Excerpted passage -
== == ==

Become a MacRumors Supporter for $50/year with no ads, ability to filter front page stories, and private forums.
Personally I automatically pay 30% on all dividends and 0% on all capital gains. I have no choice. So a big difference there. It really depends on your tax situation. Given that most of Apple stock will be owned by institutions probably, there are likely big differences in how much tax is paid by others too. But you're right that divs are guaranteed (real money) and the effect of buybacks is unpredictable.

The highest federal tax rate for qualified dividends is 15%, the same as for qualified capital gains. So why you pay 30% for the former and nothing for the latter is something you need to explain.
 
I think with Steve it was understandable because of his ego and his interest in control. I always though the cash horde under him was a statement that he thought he might come up with a better reason to spend it, so it is better off being under his control.

Also it wasn't as large under him. I suspect he would approved of everything done so far (which hasn't been enough to stop the pile from growing) versus the alternative of the cash pile approaching $200B and heading in the very foreseeable future to $300B (a new iPhone may one day not sell at a large margin, but it certainly isn't going to be the iPhone 5S).

Steve never felt the need to explain himself to anyone and made the a priori assumption that anyone who didn't see things his way was a total bozo. So we will likely never know what if any rationale he kept to himself for amassing cash. Granted it wasn't as much then, but the number was already large enough and the rate of accumulation projectable, such that stockholders at annual meetings and reporters at conference calls routinely brought it up. Steve never said anything significance in answer to these questions.

== == ==

Data excerpt -
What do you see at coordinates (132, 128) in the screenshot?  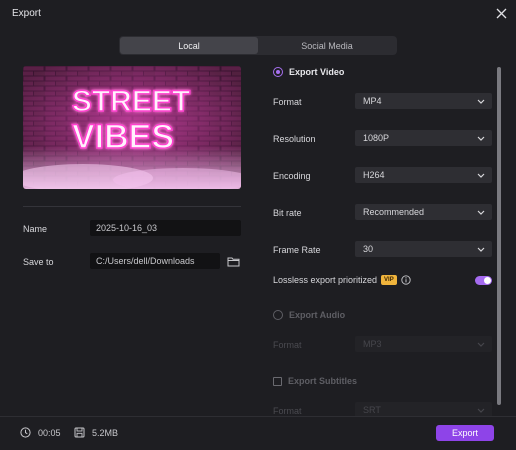 I see `video-preview: STREET VIBES` at bounding box center [132, 128].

== == ==

Task list -
#1 According to the Apple cash discussion, what is the highest federal tax rate on qualified dividends?
#2 Reproduce the Apple cash discussion from "The highest federal" to "under his control.".

Answers given -
#1 15%, the same as for qualified capital gains.

#2
The highest federal tax rate for qualified dividends is 15%, the same as for qualified capital gains. So why you pay 30% for the former and nothing for the latter is something you need to explain.
 
I think with Steve it was understandable because of his ego and his interest in control. I always though the cash horde under him was a statement that he thought he might come up with a better reason to spend it, so it is better off being under his control.